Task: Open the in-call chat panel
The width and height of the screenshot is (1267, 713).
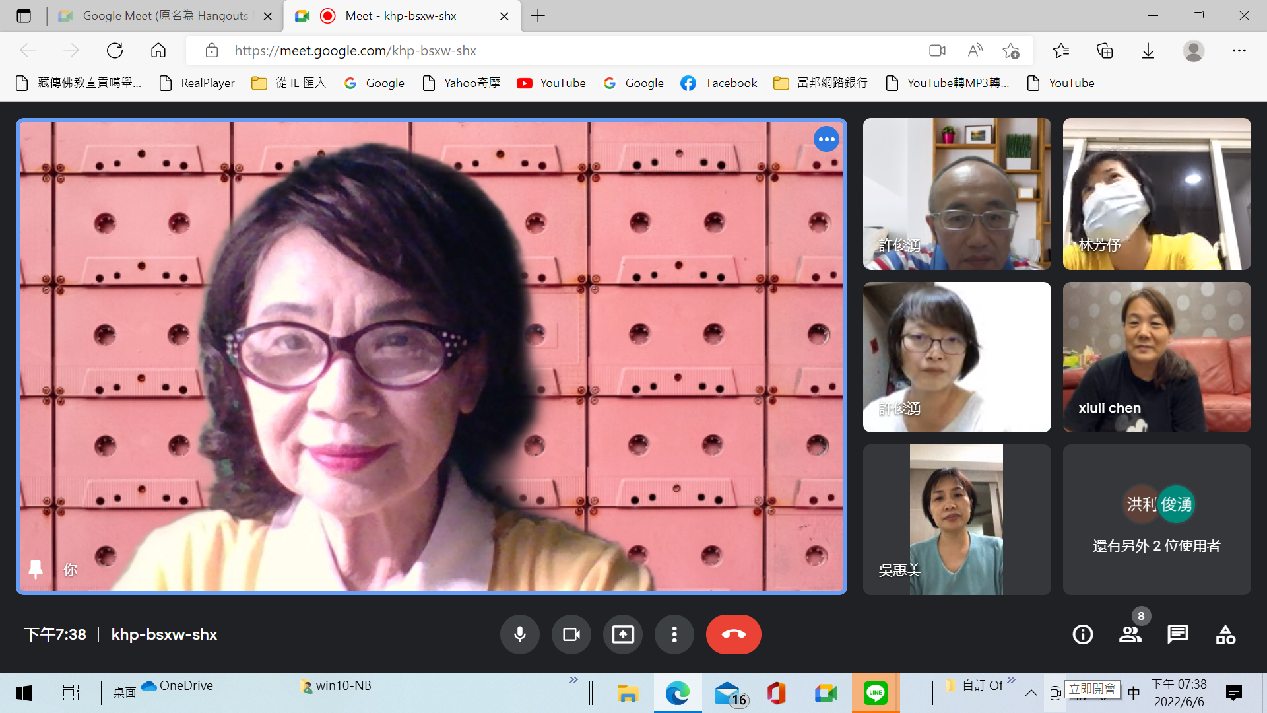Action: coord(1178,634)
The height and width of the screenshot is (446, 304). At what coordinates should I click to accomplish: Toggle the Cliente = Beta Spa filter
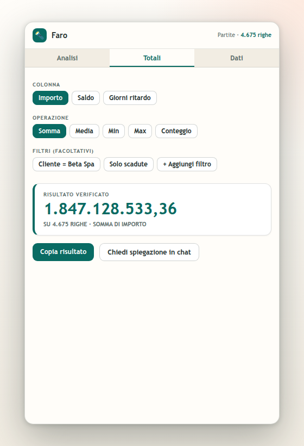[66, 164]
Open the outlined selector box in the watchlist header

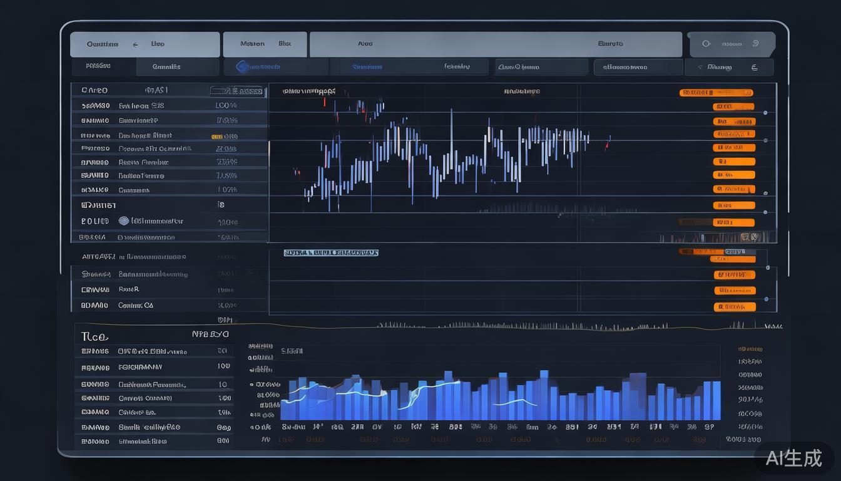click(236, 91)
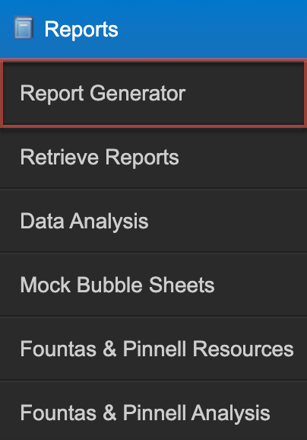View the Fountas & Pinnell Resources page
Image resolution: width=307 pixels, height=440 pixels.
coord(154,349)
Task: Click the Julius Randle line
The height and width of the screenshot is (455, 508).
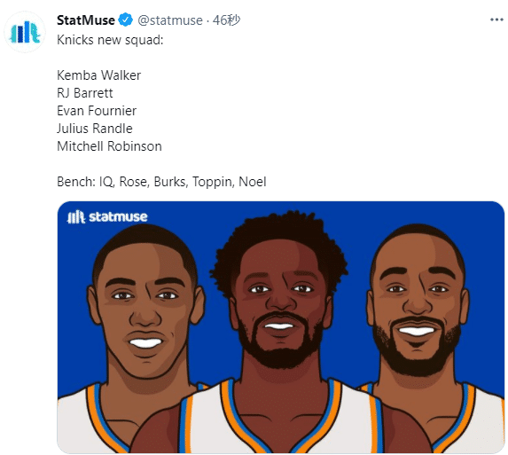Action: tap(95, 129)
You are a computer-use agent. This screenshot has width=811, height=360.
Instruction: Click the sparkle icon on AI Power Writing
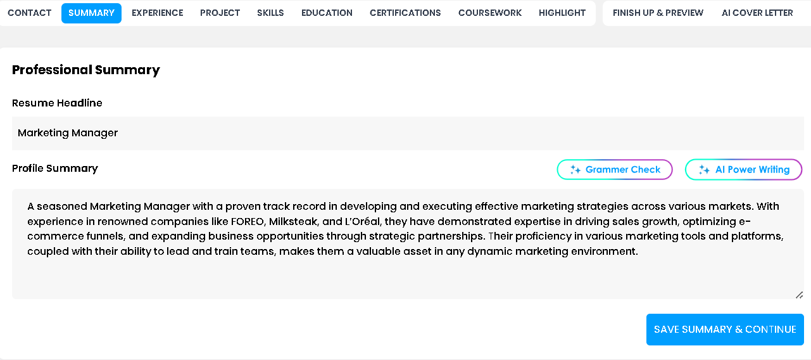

◆ ◆ ◆ ◆ ◆ ◆ ◆

_Stated problem:_ Return every line of the data above verbatim, omitting the pictures.

_Exercise solution:_
Task: Open the in-call chat panel
The width and height of the screenshot is (1267, 713).
Action: coord(1178,634)
The height and width of the screenshot is (446, 304). At what coordinates should I click to accomplish: Toggle the Cliente = Beta Spa filter
[66, 164]
Open the outlined selector box in the watchlist header

click(236, 91)
View the Fountas & Pinnell Resources page
Image resolution: width=307 pixels, height=440 pixels.
coord(154,349)
Task: Click the Julius Randle line
The height and width of the screenshot is (455, 508).
Action: tap(95, 129)
You are a computer-use agent. This screenshot has width=811, height=360.
Instruction: Click the sparkle icon on AI Power Writing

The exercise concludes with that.